PROBLEM STATEMENT
Reproduce, word for word, everything in the Johnson Matthey text from "The company has set" down to "to a third.".

BEGIN TEXT SHOWN

A global leader in sustainable technologies
Staying at the top of the tech business for 20 minutes is tough. Johnson Matthey have been up there for 200 years.
Founded in London in 1817 as an assayer (testing the purity of precious metals and coinage), the company has been at the forefront of the provision of high-tech materials ever since.
This speciality chemicals company describes itself as a global leader in sustainable technologies, and with good reason. In the 1970s, the company invented the first catalytic convertor, and today one in three cars have a Matthey-made convertor on board, preventing around 20 million tonnes of pollutants from entering the atmosphere every year.
Now, with Western governments looking to phase out diesel and petrol cars, this old dog has a new trick. Alongside its main business areas of clean air, efficient natural resources and health, its focus is intensifying on battery materials. In 2018 it announced it had developed a new battery material that could radically improve the performance of electric vehicles.
The company has set aside £200m to commercialise enhanced lithium nickel oxide, which it says would improve the efficiency of the Tesla Model S by 13 per cent and other vehicles by up to a third.

END TEXT SHOWN
BEGIN DATASET ENTRIES

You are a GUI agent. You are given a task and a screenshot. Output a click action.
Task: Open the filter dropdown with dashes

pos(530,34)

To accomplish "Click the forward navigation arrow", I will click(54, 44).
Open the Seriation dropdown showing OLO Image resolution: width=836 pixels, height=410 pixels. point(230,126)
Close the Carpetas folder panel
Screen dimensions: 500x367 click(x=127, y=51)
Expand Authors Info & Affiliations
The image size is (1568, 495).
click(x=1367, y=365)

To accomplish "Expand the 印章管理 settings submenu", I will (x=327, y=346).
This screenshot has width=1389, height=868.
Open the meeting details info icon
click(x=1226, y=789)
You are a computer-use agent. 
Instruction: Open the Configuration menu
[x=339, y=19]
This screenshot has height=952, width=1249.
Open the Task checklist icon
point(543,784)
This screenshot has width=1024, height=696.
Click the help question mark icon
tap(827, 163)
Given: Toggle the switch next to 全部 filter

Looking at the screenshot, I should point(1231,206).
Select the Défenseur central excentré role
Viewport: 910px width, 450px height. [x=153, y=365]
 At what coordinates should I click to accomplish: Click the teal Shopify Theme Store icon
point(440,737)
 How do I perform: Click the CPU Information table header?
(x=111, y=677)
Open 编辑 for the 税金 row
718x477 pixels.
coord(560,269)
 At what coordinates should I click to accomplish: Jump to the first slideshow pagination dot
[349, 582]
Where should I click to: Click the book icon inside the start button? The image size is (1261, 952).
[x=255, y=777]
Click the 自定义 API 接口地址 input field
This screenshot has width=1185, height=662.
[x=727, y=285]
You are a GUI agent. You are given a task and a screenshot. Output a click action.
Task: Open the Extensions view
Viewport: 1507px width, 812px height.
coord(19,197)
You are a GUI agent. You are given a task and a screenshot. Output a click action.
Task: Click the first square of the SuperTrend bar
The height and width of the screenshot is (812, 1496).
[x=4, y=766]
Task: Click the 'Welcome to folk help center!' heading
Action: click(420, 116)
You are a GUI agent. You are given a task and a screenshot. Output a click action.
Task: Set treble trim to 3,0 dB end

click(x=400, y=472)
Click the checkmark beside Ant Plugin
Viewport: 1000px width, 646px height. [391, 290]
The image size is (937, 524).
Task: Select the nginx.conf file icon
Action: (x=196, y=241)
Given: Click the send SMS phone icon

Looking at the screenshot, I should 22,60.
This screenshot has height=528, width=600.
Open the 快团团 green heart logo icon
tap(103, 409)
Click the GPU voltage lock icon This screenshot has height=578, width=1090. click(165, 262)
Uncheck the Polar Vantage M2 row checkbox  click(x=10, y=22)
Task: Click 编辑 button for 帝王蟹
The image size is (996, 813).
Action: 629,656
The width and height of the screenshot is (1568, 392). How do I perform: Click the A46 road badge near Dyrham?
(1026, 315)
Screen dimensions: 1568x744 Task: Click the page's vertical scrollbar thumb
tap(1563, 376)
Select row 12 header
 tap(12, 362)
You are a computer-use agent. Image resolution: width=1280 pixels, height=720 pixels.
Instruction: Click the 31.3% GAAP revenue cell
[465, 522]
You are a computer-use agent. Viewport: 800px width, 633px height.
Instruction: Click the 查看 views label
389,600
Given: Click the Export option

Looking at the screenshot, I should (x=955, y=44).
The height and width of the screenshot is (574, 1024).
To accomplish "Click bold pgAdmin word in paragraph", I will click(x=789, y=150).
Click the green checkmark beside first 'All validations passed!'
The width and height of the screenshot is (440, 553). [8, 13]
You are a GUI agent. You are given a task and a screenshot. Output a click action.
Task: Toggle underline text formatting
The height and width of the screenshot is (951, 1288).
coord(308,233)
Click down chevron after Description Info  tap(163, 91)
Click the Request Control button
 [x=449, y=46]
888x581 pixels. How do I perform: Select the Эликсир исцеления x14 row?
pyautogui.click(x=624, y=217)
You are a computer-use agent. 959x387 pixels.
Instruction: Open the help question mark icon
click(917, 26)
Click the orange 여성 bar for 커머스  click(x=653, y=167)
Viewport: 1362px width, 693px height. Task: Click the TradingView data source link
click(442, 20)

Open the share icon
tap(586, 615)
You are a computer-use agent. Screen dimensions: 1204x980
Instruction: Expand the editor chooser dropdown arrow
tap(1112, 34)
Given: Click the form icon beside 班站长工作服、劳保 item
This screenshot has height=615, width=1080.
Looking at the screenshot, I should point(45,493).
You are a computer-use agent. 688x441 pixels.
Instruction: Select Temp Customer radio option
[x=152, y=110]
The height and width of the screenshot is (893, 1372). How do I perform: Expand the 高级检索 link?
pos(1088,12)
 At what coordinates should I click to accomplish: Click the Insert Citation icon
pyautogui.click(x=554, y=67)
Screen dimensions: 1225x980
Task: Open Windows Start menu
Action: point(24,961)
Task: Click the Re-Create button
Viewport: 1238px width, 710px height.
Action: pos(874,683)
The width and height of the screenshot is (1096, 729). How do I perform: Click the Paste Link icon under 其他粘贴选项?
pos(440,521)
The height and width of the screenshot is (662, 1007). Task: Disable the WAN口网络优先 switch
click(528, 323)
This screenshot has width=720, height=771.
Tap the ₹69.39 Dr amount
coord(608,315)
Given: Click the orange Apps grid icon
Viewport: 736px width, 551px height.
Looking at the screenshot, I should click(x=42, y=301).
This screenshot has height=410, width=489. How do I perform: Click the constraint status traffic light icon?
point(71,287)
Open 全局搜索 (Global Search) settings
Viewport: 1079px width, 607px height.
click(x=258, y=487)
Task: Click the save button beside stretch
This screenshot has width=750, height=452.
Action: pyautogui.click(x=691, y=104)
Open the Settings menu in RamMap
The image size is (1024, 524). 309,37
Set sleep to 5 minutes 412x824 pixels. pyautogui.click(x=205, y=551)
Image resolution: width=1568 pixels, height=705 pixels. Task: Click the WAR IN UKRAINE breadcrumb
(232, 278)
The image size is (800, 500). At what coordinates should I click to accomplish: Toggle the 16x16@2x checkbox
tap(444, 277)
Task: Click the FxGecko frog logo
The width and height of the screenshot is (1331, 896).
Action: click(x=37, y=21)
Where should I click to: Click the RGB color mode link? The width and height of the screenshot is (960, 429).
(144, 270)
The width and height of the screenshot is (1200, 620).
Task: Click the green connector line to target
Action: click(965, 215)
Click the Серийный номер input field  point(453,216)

END DATASET ENTRIES

RESULT FOR THIS TASK
The company has set aside £200m to commercialise enhanced lithium nickel oxide, which it says would improve the efficiency of the Tesla Model S by 13 per cent and other vehicles by up to a third.